▶ **Screen grounding items**:
┌────────

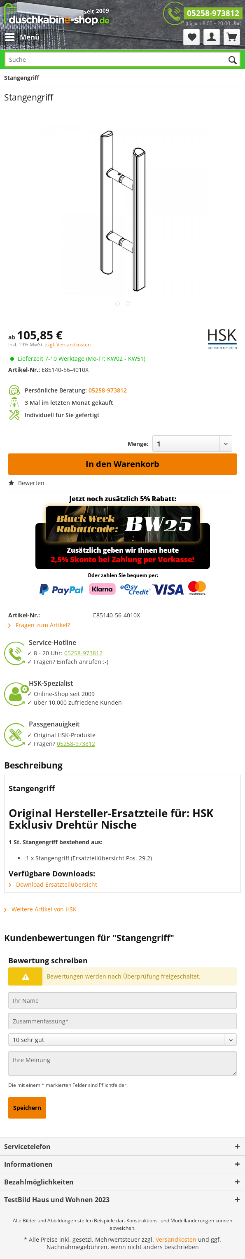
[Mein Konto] (211, 37)
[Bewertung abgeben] (122, 1039)
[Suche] (122, 59)
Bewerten (26, 483)
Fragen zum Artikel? (39, 625)
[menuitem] (24, 37)
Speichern (27, 1108)
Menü (22, 36)
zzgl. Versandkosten (68, 344)
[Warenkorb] (232, 37)
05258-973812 (213, 13)
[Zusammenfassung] (122, 1021)
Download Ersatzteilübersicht (53, 884)
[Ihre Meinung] (122, 1063)
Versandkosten (176, 1239)
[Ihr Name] (122, 1000)
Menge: (138, 444)
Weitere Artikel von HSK (40, 909)
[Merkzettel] (191, 37)
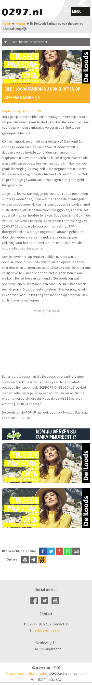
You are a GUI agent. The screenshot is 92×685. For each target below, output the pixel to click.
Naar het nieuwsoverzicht (29, 42)
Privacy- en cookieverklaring (26, 673)
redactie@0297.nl (48, 630)
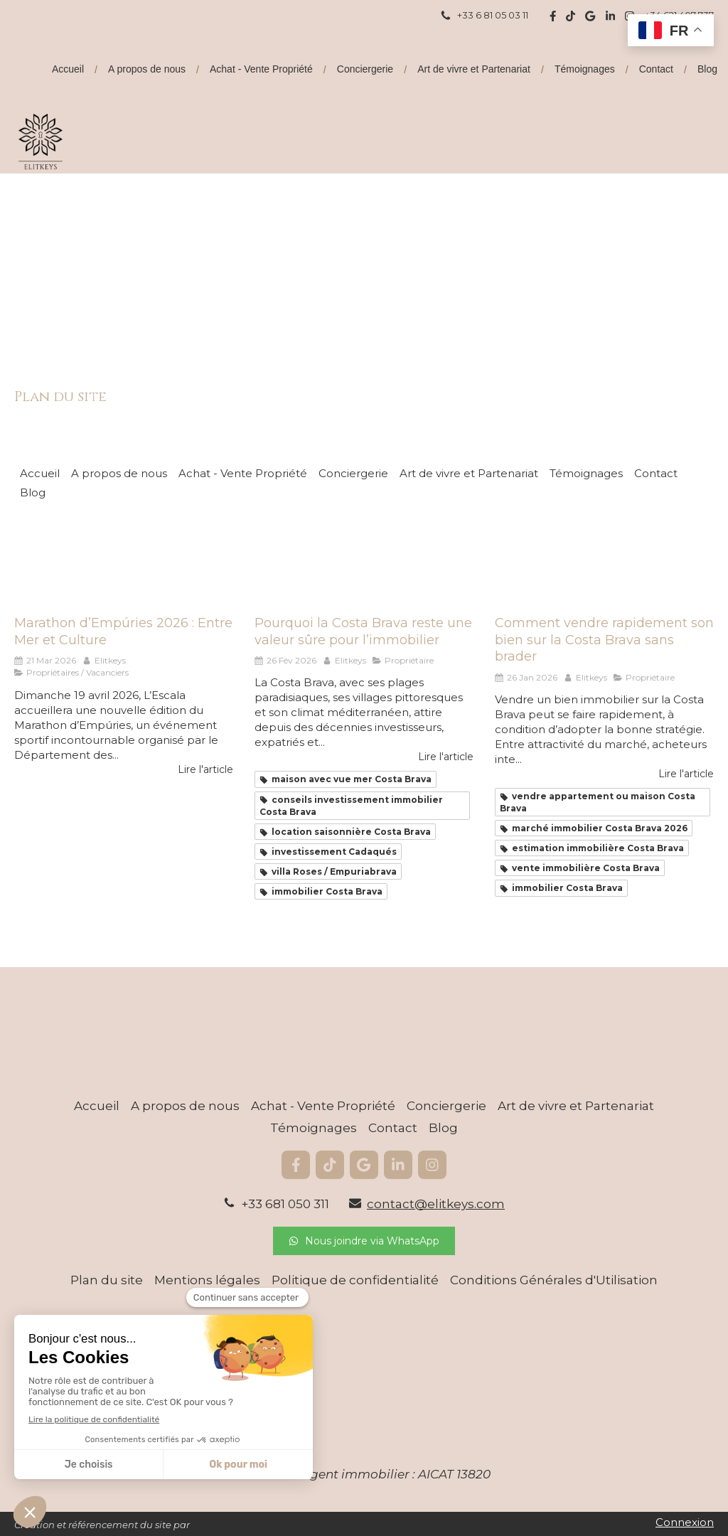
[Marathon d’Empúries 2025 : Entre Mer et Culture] (123, 564)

└────────

▶ **What the task asks**:
Convert every line of the items above into a Markdown table with the columns Row and Line, numbering the rows and omitting blank lines. Leave the pictures out.

▶ **Answer to the problem**:
| Row | Line |
|---|---|
| 1 | [Mein Konto] (211, 37) |
| 2 | [Bewertung abgeben] (122, 1039) |
| 3 | [Suche] (122, 59) |
| 4 | Bewerten (26, 483) |
| 5 | Fragen zum Artikel? (39, 625) |
| 6 | [menuitem] (24, 37) |
| 7 | Speichern (27, 1108) |
| 8 | Menü (22, 36) |
| 9 | zzgl. Versandkosten (68, 344) |
| 10 | [Warenkorb] (232, 37) |
| 11 | 05258-973812 (213, 13) |
| 12 | [Zusammenfassung] (122, 1021) |
| 13 | Download Ersatzteilübersicht (53, 884) |
| 14 | [Ihre Meinung] (122, 1063) |
| 15 | Versandkosten (176, 1239) |
| 16 | [Ihr Name] (122, 1000) |
| 17 | Menge: (138, 444) |
| 18 | Weitere Artikel von HSK (40, 909) |
| 19 | [Merkzettel] (191, 37) |
| 20 | You are a GUI agent. The screenshot is 92×685. For each target below, output the pixel to click. |
| 21 | Naar het nieuwsoverzicht (29, 42) |
| 22 | Privacy- en cookieverklaring (26, 673) |
| 23 | redactie@0297.nl (48, 630) |
| 24 | [Marathon d’Empúries 2025 : Entre Mer et Culture] (123, 564) |